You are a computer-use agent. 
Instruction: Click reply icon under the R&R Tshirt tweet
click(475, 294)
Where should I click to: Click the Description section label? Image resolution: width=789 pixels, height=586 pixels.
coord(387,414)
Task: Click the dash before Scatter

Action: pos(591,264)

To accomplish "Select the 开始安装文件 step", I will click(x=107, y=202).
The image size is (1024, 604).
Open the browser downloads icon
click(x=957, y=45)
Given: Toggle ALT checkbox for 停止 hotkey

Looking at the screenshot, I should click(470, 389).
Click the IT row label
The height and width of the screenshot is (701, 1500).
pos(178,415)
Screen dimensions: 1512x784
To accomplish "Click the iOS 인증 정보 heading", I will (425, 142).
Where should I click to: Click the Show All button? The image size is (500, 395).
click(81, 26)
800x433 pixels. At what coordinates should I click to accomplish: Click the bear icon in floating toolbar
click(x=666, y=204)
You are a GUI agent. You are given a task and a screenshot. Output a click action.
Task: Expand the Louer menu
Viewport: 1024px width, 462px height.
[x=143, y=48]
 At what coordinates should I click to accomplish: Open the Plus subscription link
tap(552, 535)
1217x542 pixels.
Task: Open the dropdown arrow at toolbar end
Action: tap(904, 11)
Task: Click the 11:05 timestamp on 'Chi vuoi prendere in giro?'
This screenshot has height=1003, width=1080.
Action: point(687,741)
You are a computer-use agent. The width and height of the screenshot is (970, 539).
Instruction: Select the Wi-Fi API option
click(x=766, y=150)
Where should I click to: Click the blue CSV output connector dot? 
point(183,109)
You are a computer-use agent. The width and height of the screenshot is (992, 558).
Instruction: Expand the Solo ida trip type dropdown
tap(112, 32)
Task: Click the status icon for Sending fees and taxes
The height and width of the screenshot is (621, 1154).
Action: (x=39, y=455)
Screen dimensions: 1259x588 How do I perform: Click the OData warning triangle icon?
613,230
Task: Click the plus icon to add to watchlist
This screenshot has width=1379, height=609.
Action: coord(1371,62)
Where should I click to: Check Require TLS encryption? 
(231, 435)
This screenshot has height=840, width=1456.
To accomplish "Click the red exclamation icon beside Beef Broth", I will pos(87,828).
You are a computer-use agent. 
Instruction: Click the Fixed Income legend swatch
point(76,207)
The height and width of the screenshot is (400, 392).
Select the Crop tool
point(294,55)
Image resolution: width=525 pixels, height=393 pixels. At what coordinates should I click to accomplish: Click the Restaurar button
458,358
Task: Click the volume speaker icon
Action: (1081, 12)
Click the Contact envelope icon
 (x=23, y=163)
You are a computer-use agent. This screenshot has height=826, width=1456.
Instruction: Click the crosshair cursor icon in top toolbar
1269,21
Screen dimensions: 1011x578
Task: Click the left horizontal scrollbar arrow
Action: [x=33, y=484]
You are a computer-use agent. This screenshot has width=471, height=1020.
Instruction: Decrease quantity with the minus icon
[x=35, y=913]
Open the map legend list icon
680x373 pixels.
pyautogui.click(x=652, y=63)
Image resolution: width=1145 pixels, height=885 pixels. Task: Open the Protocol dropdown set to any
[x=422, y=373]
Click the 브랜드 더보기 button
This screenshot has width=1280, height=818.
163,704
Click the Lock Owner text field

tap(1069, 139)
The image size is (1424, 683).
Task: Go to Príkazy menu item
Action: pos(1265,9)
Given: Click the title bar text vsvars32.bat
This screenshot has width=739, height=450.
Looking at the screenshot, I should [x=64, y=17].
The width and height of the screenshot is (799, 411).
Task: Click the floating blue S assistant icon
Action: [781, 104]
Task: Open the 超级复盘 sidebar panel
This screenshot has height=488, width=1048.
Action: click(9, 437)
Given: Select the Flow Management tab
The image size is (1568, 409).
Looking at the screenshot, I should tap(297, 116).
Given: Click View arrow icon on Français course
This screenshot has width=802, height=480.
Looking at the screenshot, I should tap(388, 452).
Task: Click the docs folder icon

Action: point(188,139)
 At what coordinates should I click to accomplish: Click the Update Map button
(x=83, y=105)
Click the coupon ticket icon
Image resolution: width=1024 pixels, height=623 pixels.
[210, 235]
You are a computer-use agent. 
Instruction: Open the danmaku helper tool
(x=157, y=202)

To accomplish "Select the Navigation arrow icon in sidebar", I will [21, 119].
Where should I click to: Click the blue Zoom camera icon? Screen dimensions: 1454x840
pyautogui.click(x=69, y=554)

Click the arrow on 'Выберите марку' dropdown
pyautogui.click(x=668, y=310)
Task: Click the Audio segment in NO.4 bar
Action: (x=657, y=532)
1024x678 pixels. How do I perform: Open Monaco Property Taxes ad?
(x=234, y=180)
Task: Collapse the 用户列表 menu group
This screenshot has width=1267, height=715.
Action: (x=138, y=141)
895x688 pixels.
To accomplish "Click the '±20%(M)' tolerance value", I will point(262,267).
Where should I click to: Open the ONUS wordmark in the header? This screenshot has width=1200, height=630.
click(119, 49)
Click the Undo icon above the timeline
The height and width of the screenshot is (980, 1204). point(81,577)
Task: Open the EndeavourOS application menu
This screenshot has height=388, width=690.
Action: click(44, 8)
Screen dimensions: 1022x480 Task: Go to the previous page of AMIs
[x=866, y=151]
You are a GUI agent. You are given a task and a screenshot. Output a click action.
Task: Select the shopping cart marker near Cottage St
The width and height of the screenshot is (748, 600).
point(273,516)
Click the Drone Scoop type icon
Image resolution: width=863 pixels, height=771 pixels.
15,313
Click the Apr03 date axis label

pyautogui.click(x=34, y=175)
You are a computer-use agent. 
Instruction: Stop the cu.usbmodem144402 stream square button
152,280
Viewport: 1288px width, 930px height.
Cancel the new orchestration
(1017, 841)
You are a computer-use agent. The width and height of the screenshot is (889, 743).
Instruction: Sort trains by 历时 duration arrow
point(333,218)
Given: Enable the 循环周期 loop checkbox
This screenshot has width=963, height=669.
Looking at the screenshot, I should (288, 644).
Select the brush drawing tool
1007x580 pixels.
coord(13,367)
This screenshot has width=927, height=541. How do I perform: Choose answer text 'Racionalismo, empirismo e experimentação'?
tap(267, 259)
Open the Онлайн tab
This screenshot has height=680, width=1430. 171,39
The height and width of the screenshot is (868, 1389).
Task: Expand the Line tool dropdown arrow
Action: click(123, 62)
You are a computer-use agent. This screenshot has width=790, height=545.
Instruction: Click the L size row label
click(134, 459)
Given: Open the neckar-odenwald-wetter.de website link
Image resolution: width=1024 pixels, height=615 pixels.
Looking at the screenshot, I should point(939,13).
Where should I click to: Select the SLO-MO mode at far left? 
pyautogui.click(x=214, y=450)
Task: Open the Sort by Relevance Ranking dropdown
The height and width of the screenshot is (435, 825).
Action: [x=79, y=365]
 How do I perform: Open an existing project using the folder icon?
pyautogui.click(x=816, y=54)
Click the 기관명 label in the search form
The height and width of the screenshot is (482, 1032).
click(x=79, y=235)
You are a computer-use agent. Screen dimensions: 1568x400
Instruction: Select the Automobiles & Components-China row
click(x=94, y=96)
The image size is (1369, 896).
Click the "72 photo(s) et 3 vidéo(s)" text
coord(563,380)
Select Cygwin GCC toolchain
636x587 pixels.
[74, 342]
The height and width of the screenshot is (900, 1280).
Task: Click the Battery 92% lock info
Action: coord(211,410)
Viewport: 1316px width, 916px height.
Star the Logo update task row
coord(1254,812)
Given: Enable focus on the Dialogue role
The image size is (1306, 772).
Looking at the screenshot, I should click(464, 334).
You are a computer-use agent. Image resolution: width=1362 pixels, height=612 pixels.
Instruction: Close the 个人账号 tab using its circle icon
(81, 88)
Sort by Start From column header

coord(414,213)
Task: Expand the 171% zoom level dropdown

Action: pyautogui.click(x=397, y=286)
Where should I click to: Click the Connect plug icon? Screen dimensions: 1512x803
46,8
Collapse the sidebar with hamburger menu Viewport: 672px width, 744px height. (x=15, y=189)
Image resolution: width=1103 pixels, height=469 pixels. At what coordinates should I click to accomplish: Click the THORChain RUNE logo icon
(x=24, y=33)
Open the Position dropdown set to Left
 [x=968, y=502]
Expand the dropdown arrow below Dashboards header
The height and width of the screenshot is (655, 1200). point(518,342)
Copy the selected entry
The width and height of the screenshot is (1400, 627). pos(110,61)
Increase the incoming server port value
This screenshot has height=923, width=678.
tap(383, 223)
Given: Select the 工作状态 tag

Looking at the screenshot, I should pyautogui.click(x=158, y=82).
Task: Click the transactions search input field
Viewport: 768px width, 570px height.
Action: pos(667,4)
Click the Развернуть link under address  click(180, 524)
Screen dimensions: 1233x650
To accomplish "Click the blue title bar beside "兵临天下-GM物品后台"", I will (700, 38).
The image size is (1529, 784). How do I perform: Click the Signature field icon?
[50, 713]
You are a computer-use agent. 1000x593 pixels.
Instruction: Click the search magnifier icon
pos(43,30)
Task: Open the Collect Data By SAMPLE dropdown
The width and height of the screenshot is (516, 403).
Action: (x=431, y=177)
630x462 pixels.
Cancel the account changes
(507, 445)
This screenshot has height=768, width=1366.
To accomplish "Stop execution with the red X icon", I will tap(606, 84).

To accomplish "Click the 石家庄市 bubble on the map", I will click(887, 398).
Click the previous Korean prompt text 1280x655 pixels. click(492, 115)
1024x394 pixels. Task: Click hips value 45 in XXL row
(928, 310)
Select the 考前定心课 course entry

§ **What needs to be done**
Reproduce, word for word, the lines of the data from the one that contains "Cancel the account changes" to the end, both ends included.

§ **Final answer**
Cancel the account changes
(507, 445)
This screenshot has height=768, width=1366.
To accomplish "Stop execution with the red X icon", I will tap(606, 84).

To accomplish "Click the 石家庄市 bubble on the map", I will click(887, 398).
Click the previous Korean prompt text 1280x655 pixels. click(492, 115)
1024x394 pixels. Task: Click hips value 45 in XXL row
(928, 310)
Select the 考前定心课 course entry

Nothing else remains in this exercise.